The road ahead for the implementation of the Mexican ETS is a rocky one. There is a high level of political risk given current uncertainties in the disconnect between energy and climate policy in Mexico. The UNFCCC still has to clarify important aspects of Article 6 of the Paris Agreement. To succeed, policy continuity and full-institutional endorsement of this policy approach at the federal level must be achieved during the transition between the learning phase and the ETS operational compliance. This would signal a credible commitment from the federal government to the Mexican carbon market. A well-integrated, workable cap-and-trade system for carbon in Mexico will take into account the idiosyncrasies of the Mexican implementation context that will emerge from its learning phase, but should also aim to implement the highest international policy design standards for its compliance phase to ensure future connectivity and linking with international markets.
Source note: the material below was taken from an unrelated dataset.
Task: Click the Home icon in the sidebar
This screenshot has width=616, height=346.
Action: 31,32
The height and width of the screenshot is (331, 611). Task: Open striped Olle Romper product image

Gradual ratcheting up of ambition for cost-effective carbon mitigation, strong accounting standards, and MRV measures, using auctions and revenue proceeds for climate investment and clean innovation, along with strong penalties for non-compliance are central to the economic and environmental performance of an ETS. These objectives need to be balanced with other national policy objectives for a more prosperous, just, and clean economy in Mexico. The U.N. SDGs provide an array of examples on how to achieve this in a sustainable manner. Moreover, linking the ETS and offset mechanisms with strong regulations on GHG-co-pollutants which effect public health will be key to avoiding growing disparities in exposures across the country (i.e., environment justice). Additionally, care needs to be taken in the design of any offset program in the country. NCS projects’ social dimension consideration is important, for instance, and should be designed in close partnership with the communities conserving Mexico’s natural capital assets to ensure they are equal negotiators in these projects and they benefit from these climate investment flows. On the other hand, Mexico will have to work on providing legal certainty, institutional support, and permanence to such environmental products.

Getting it right from the start of the compliance period based on the pilot period experience is important. Periodically fine-tuning the system based on new scientific, technical, and accumulated implementation experience domestically, as well as from other carbon market developments from around the world, will be necessary. As pointed out above, the necessary interactions between social, institutional, and political forces bear on the quality of an emissions trading mechanism’s design (Perez Henriquez 2013). Regulators will need to remain vigilant in the transition to the operational phase of the Mexican ETS, particularly by avoiding the granting of too many political concessions to all regulated entities or by not considering interaction with other governmental policies and measures that would reduce the environmental integrity and the overall cost-effectiveness of the program. A high degree of institutional coordination and alignment is needed within government agencies to prepare Mexico for the new clean economy. Ultimately, uncoordinated decision-making tends to result in resource use that is socially inefficient.